The following diagram should make it geometrically clear that, at least in Euclidean space, the solution is intimately related to orthogonality and the Pythagorean theorem:
Show code cell source
# Re-import required packages due to kernel reset
import numpy as np
import matplotlib.pyplot as plt
# Define subspace S spanned by vector e1
e1 = np.array([1, 2])
e1 = e1 / np.linalg.norm(e1) # normalize to make it orthonormal
# Define arbitrary point x not in the subspace
x = np.array([2, 1])
# Compute projection of x onto the subspace spanned by e1
x_proj = np.dot(x, e1) * e1
# Define a second point y in the subspace (for triangle)
y = 3 * e1
# Set up plot
fig, ax = plt.subplots(figsize=(6, 6))
# Draw vectors
origin = np.array([0, 0])
ax.quiver(*origin, *x, angles='xy', scale_units='xy', scale=1, color='blue', label=r'$\mathbf{x}$')
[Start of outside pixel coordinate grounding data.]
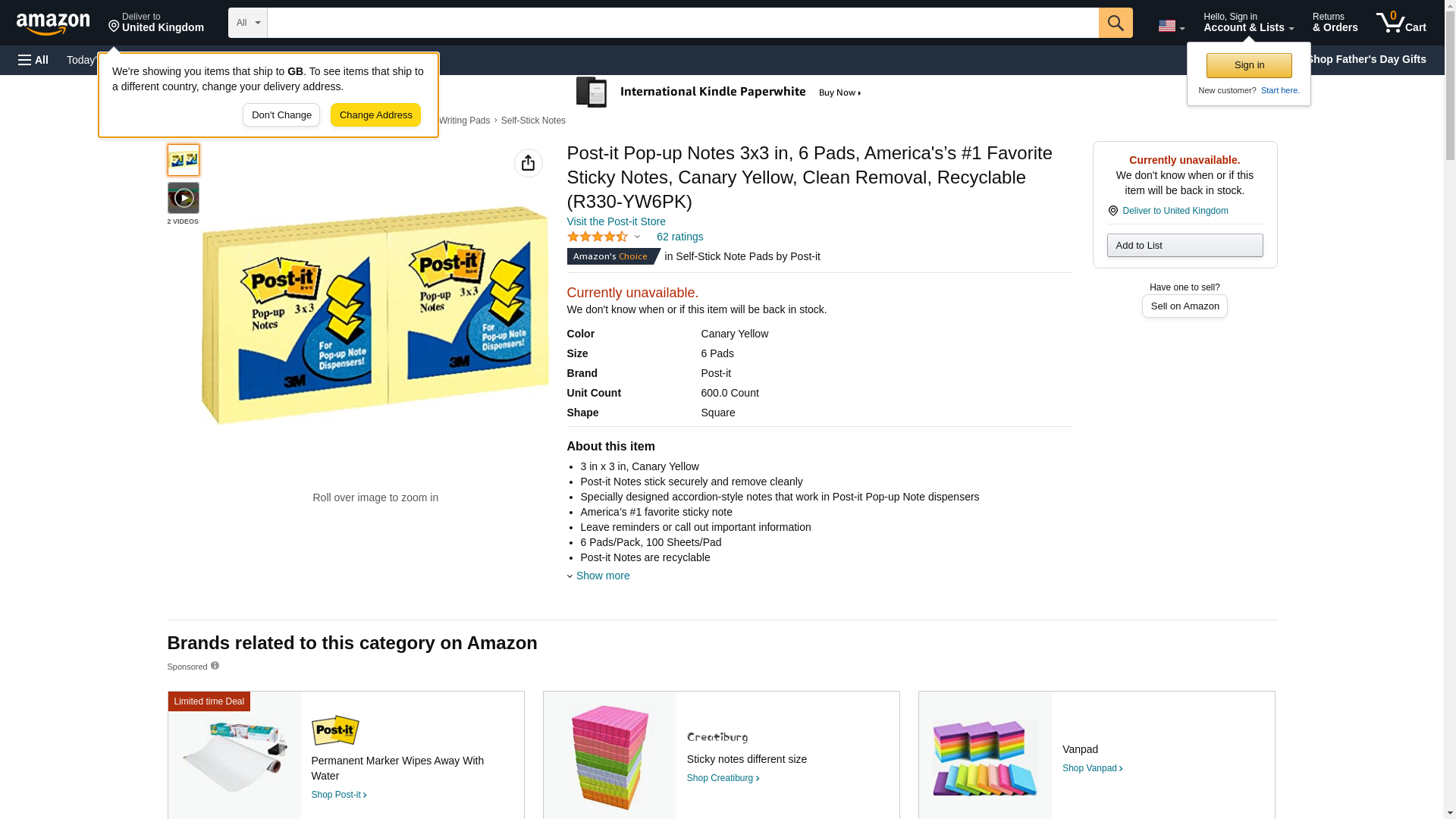Image resolution: width=1456 pixels, height=819 pixels.
Task: Click Don't Change button
Action: click(281, 115)
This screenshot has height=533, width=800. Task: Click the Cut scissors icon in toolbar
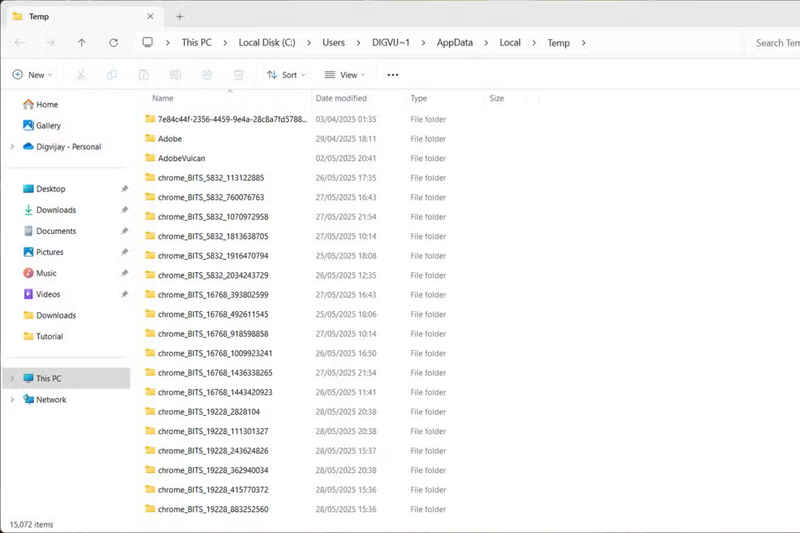click(81, 75)
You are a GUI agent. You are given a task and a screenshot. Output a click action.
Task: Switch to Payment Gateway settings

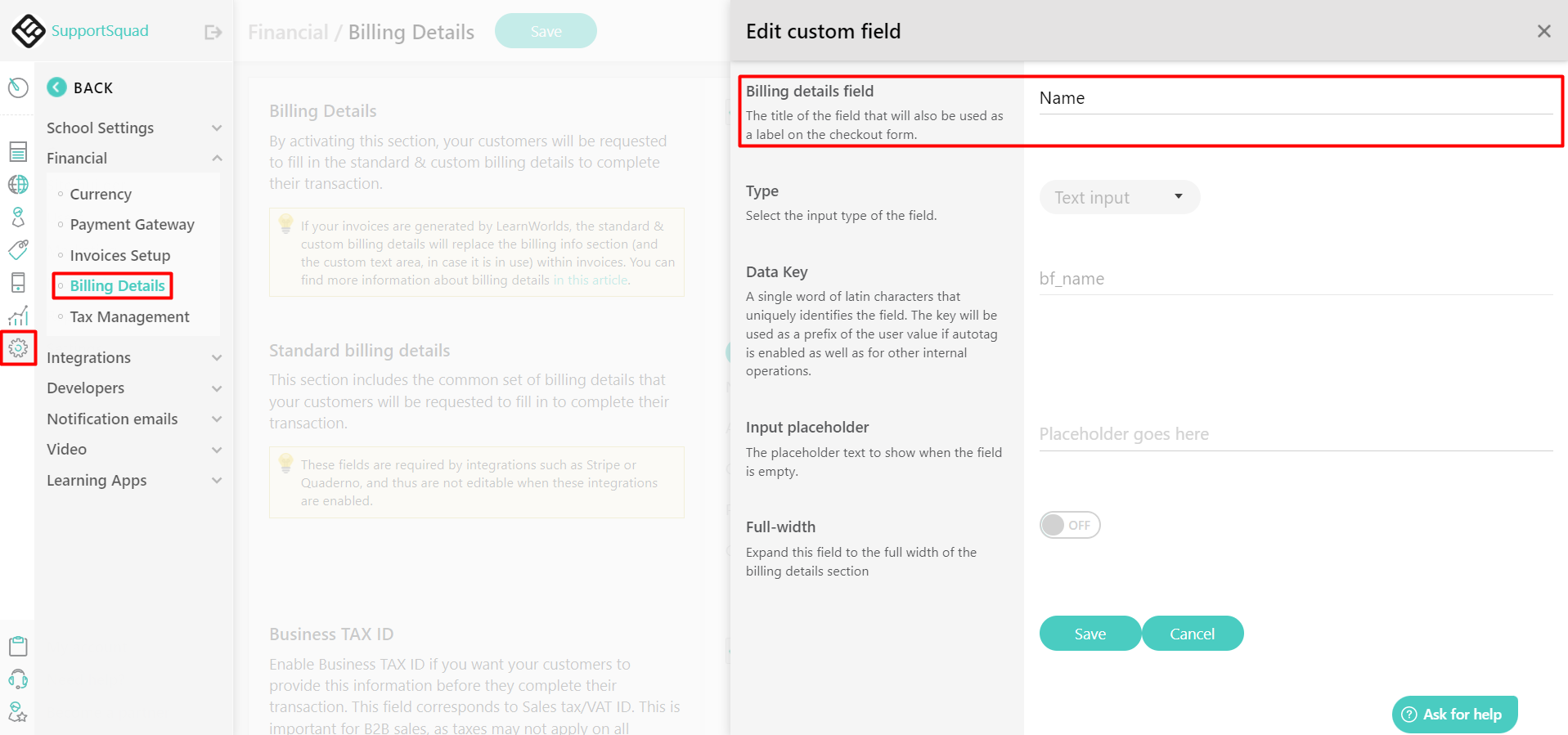132,224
ax.quiver(*origin, *x_proj, angles='xy', scale_units='xy', scale=1, color='green', label=r'$\mathbf{y}^* = P\mathbf{x}$')
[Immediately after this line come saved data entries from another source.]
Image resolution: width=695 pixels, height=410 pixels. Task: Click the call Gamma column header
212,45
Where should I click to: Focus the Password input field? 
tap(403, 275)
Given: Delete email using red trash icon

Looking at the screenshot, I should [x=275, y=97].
ax.quiver(*origin, *y, angles='xy', scale_units='xy', scale=1, color='gray', alpha=0.5, label=r'$\mathbf{y} \in S$')
# Draw dashed lines to form triangle
ax.plot([x[0], x_proj[0]], [x[1], x_proj[1]], 'k--', lw=1)
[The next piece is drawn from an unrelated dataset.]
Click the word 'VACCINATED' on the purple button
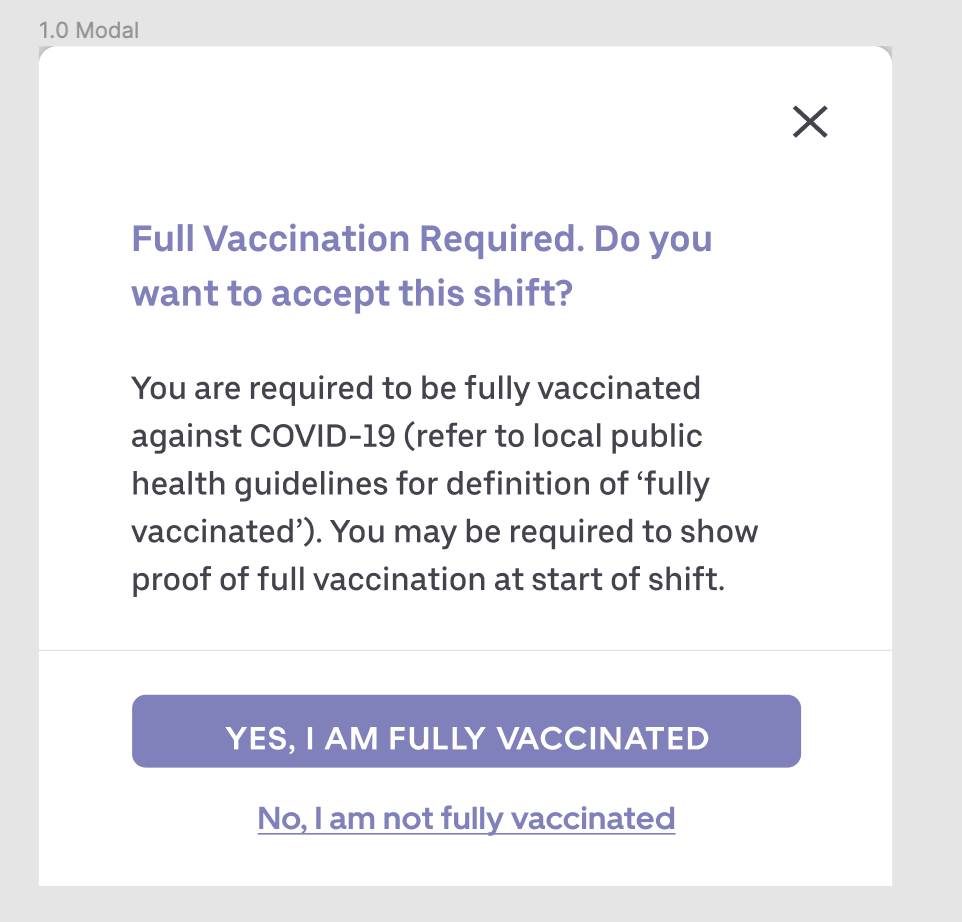Viewport: 962px width, 922px height. click(x=603, y=738)
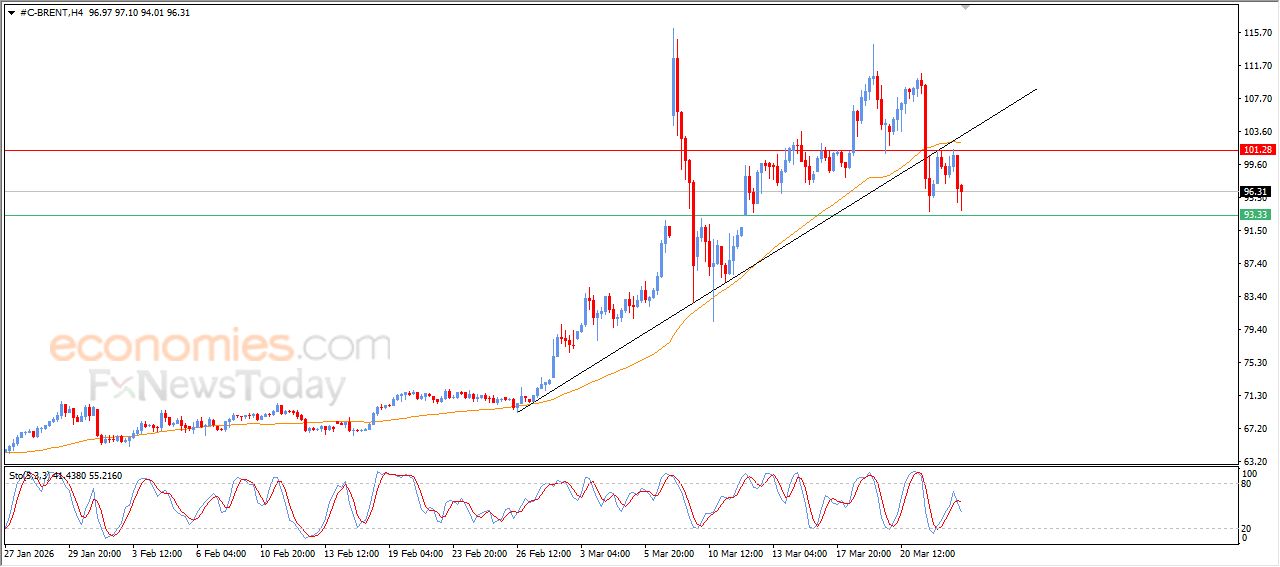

ax.plot([y[0], x[0]], [y[1], x[1]], 'k--', lw=1)
ax.plot([y[0], x_proj[0]], [y[1], x_proj[1]], 'k--', lw=1)
# Annotate
ax.text(*(x + 0.2), r'$\mathbf{x}$', fontsize=12)
ax.text(*(x_proj + 0.2), r'$\mathbf{y}^*$', fontsize=12)
ax.text(*(y + 0.2), r'$\mathbf{y}$', fontsize=12)
# Draw subspace line
line_extent = np.linspace(-10, 10, 100)
s_line = np.outer(line_extent, e1)
ax.plot(s_line[:, 0], s_line[:, 1], 'r-', lw=1, label=r'Subspace $S$')
# Formatting
ax.set_xlim(-0.5, 3)
ax.set_ylim(-0.5, 3)
ax.set_aspect('equal')
ax.grid(True)
ax.legend()
ax.set_title(r"Orthogonal Projection of $\mathbf{x}$ onto Subspace $S$")
plt.tight_layout()
plt.show()

In this diagram, the blue vector \(\mathbf{x}\) is an arbitrary point in the inner product space \(V\), the green vector \(\mathbf{y}^* = \mathbf{P}\mathbf{x}\) is the projection of \(\mathbf{x}\) onto the subspace \(S\), and the gray vector \(\mathbf{y}\) is an arbitrary point in \(S\).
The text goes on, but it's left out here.